🤖 AI Summary
This work addresses the embodied competitive task of 3v3 multi-UAV volleyball, which poses challenges including long-horizon dependencies, strong inter-agent coupling, and underactuated quadrotor dynamics. We propose the Hierarchical Cooperative Self-Play (HCSP) framework, introducing a novel three-stage population training pipeline that jointly optimizes high-level strategic behaviors—such as emergent role switching and coordinated formations—and low-level agile control, all learned from scratch. HCSP adopts a “centralized high-level planning + decentralized low-level execution” architecture, integrating hierarchical reinforcement learning with multi-agent self-play. In simulation, HCSP achieves an average win rate of 82.9%, significantly outperforming non-hierarchical self-play (71.5%), rule-based baselines, and a two-stage ablation variant. Furthermore, the policy is successfully deployed on real quadrotor platforms. This work establishes a scalable paradigm for competitive, embodied multi-agent intelligence.
📝 Abstract
In this paper, we tackle the problem of learning to play 3v3 multi-drone volleyball, a new embodied competitive task that requires both high-level strategic coordination and low-level agile control.

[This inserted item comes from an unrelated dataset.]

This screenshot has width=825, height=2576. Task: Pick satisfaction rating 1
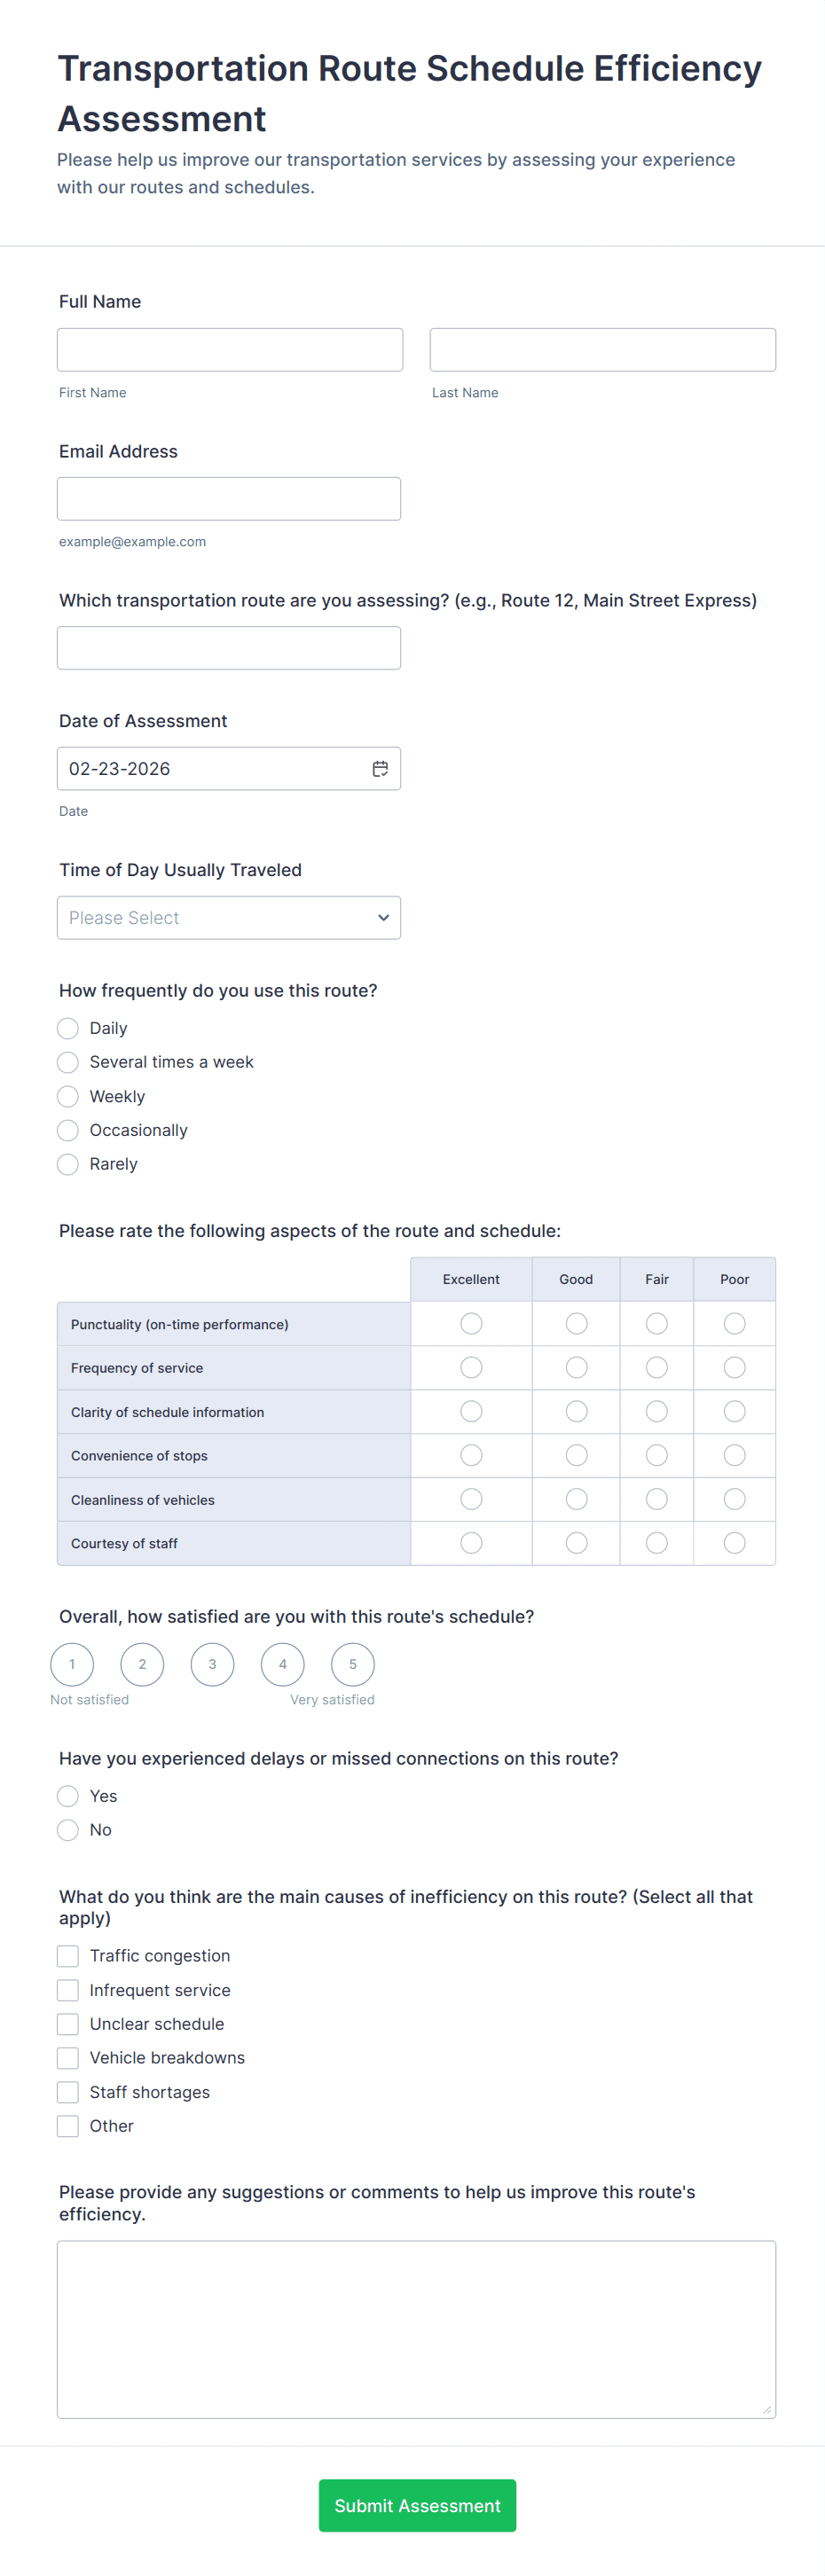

The task is turn-based, multi-agent, and physically grounded, posing significant challenges due to its long-horizon dependencies, tight inter-agent coupling, and the underactuated dynamics of quadrotors. To address this, we propose Hierarchical Co-Self-Play (HCSP), a hierarchical reinforcement learning framework that separates centralized high-level strategic decision-making from decentralized low-level motion control. We design a three-stage population-based training pipeline to enable both strategy and skill to emerge from scratch without expert demonstrations: (I) training diverse low-level skills, (II) learning high-level strategy via self-play with fixed low-level controllers, and (III) joint fine-tuning through co-self-play. Experiments show that HCSP achieves superior performance, outperforming non-hierarchical self-play and rule-based hierarchical baselines with an average 82.9% win rate and a 71.5% win rate against the two-stage variant. Moreover, co-self-play leads to emergent team behaviors such as role switching and coordinated formations, demonstrating the effectiveness of our hierarchical design and training scheme.